Tencent to offload US$16 billion stake in No 2 e-commerce player JD.com as China’s antitrust pressure mounts

  • The market value of JD.com shares to be transferred is estimated at US$16 billion, according to a Tencent statement issued on Tuesday
  • Tencent is under pressure to be a neutral infrastructure service provider amid Beijing’s push for interconnectivity, forcing it to open its ecosystem to JD.com’s rivals

Tencent Holdings said it would distribute most of its shares in JD.com as a special dividend to investors, as China’s dominant social media network made a surprise move to pare back its stake in the country’s second-largest e-commerce platform in response to Beijing’s antitrust demands.

The market value of JD.com shares to be transferred is estimated at HK$127.7 billion (US$16.37 billion), according to a Tencent statement issued on Thursday. Shenzhen-based Tencent, previously the biggest shareholder in JD.com, will see its stake in the company fall to 2.3 per cent from 17 per cent after the transfer.

Tencent president Martin Lau Chi-Ping has stepped down from JD.com’s board, effective immediately.

Tencent said in the statement that its strategy was to “exit the investments [where appropriate] as the investees become consistently capable of self-financing their future initiatives,” adding that JD.com has now reached that position.

Tencent is looking for return on its investments as its portfolio gets bigger, and JD.com was one of the self-sufficient companies that the internet giant has helped grow, according to a company source who declined to be named.

The divestment will not affect its strategic collaboration with JD.com in areas such as online payments and advertising, and Tencent has no similar plan for its other investee companies, the person said.

The sale will leave JD.com founder Richard Liu Qiangdong and Walmart as the e-commerce company’s biggest shareholders, with 13.9 per cent and 9.3 per cent stakes, respectively, based on its latest annual report.

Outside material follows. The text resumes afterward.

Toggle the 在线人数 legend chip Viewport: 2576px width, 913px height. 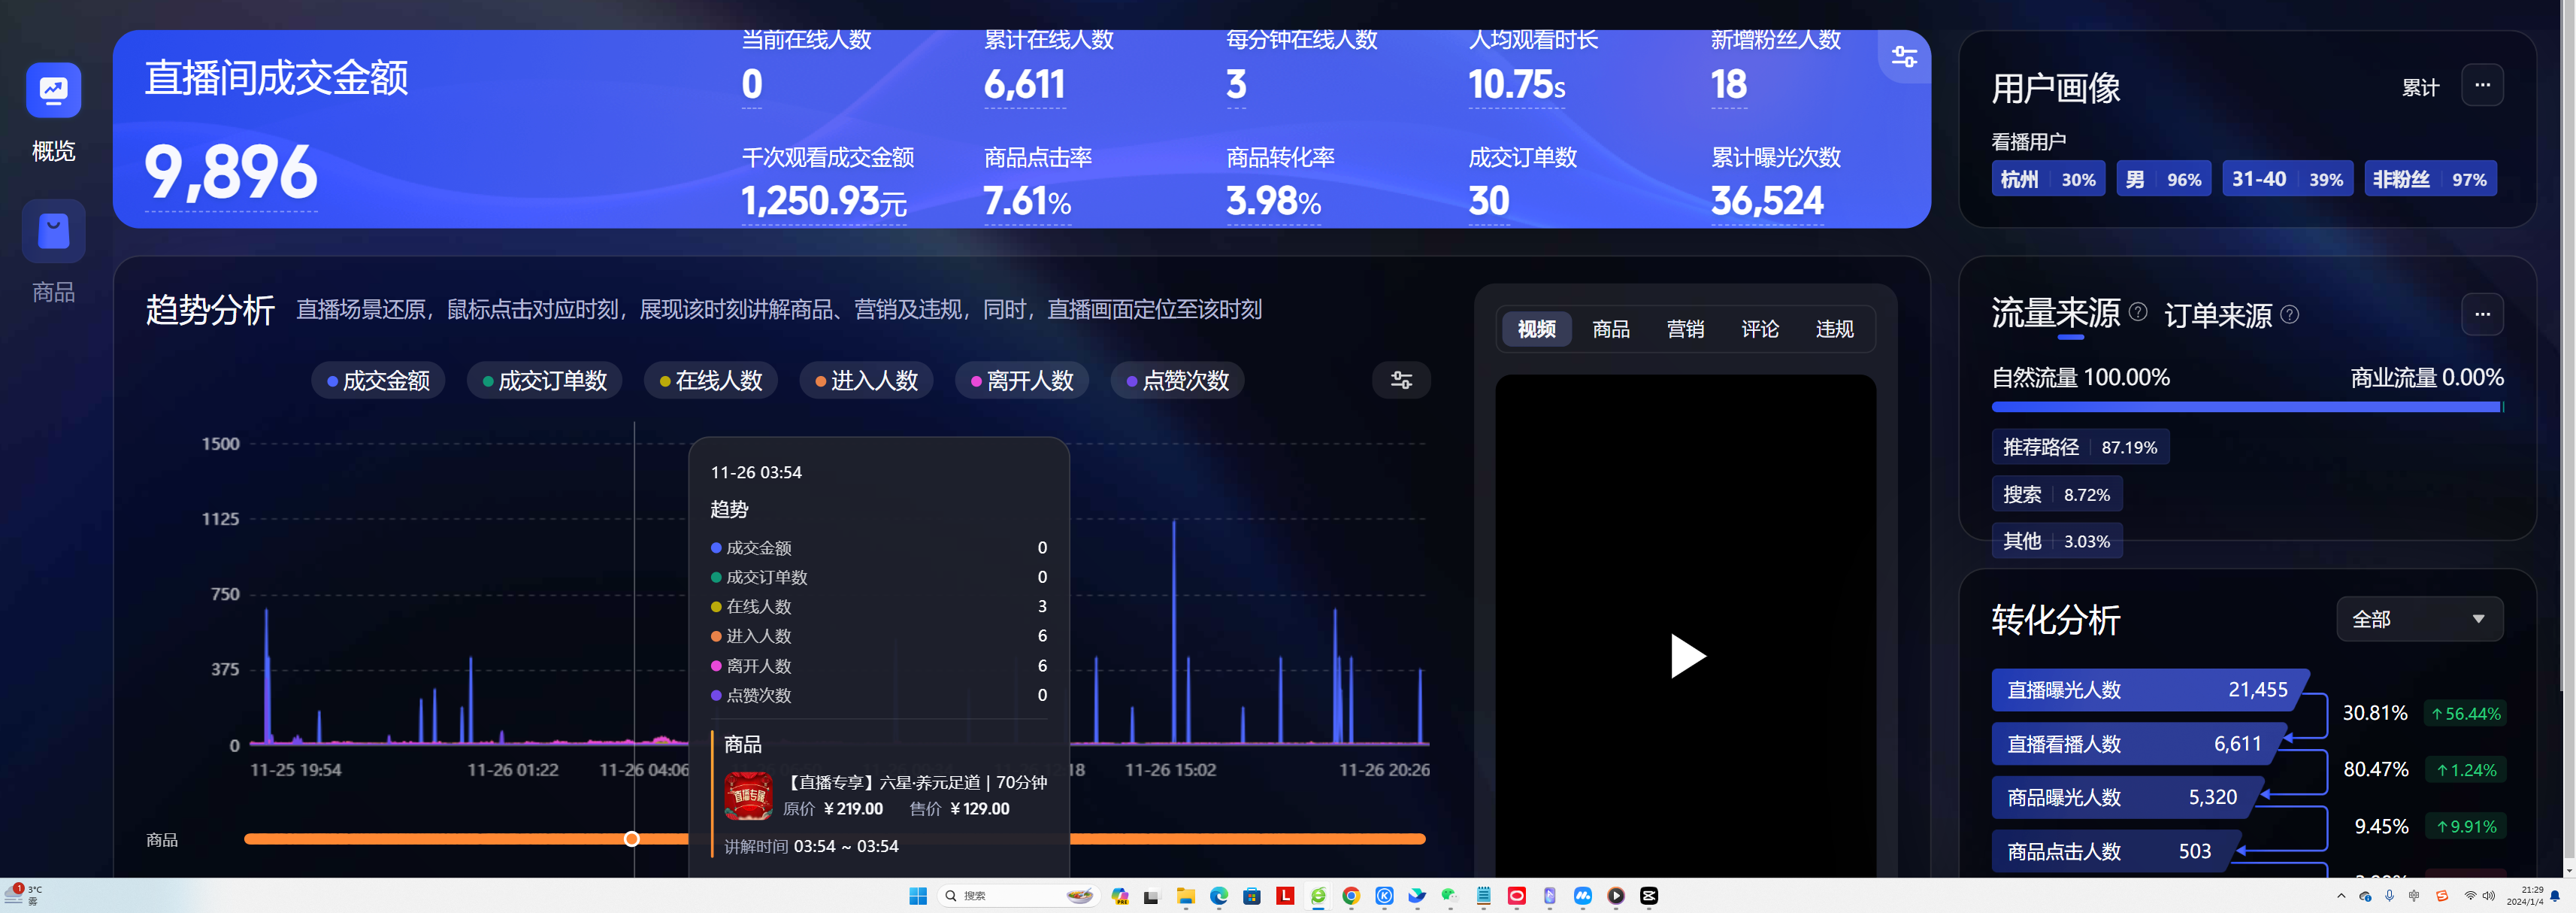coord(710,380)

“Divesting the bulk of its interest in JD could be interpreted as a move to enable greater and fairer competition among e-commerce platforms on WeChat, rather than the previous situation that gave Tencent investees favourable treatment vs. Alibaba’s services,” said Bloomberg Intelligence analyst Matthew Kanterman.

Tencent first invested in JD.com in 2014, after it decided to retreat from a head-on battle with China’s No 1 e-commerce player Alibaba Group Holding, owner of the South China Morning Post.

At the time, Tencent acquired a 15 per cent stake in JD.com, which took over the operations of its own e-commerce platforms QQ Wanggou and PaiPai.

Their ties grew closer as competition with Alibaba intensified, prompting Tencent to raise its stake in JD.com in 2019 and 2020.

A man stands outside JD.com’s headquarters in Beijing, China


In turn, JD.com’s alliance with Tencent gave it access to WeChat, China’s dominant super app where users chat, work and shop.

However, Tencent is coming under pressure to be neutral as an infrastructure service provider amid Beijing’s push for interconnectivity, forcing the company to open its ecosystem to JD.com rivals like Alibaba, according to Shawn Yang, Shenzhen-based managing director of Blue Lotus Capital Advisors.

Yang said Tencent’s divestment would not have a negative impact on JD.com in the long run as it has “moved past the stage of relying heavily on Tencent for traffic and investment”.

The Chinese government is on a mission to tear down the “walled gardens” that have long separated the online sphere into exclusive ecosystems controlled by the likes of Tencent and Alibaba. Last month Tencent announced that WeChat users will be able to directly open third-party shopping links within the platform’s group chats.

Beijing’s push for interoperability is part of the country’s antitrust crackdown on the tech sector, in which it has stepped up scrutiny of anticompetitive practices and merger and acquisition deals by major companies.

Tencent became a target of the campaign when the State Administration for Market Regulation nixed the merger of Douyu and Huya, two video game live-streaming websites Tencent controls, and slapped multiple fines on the company for failing to disclose merger and acquisition deals to the authorities.

Tencent’s divestment “is just a preliminary action of reducing their market share of different companies just like the other big tech giants in the market, as the central government would like the big companies to lower their participation in different sectors,” said Gary Ching, vice-president of research at Guosen Securities (HK).

Ching expects other Big Tech companies, such as Alibaba and Baidu, will follow suit to appease regulators.

On Thursday morning, Tencent’s Hong Kong-listed shares rallied 4.3 per cent to HK$462.20, their biggest gain since October 7, while JD.com lost 7.5 per cent. Some other Tencent investee companies also saw their shares drop, with Meituan down 3.7 per cent and Bilibili off 6 per cent.

Linus Yip, chief strategist at First Shanghai Securities in Hong Kong, said investors are worried that Tencent may also divest its holdings in these companies, triggering a sell-off in their stocks.

“The JD divestment as a dividend helps ease concerns that a dividend from its own pocket will affect growth of the company, while the company is seen to be confident of its overseas gaming business, and metaverse related business will benefit it,” said Yip.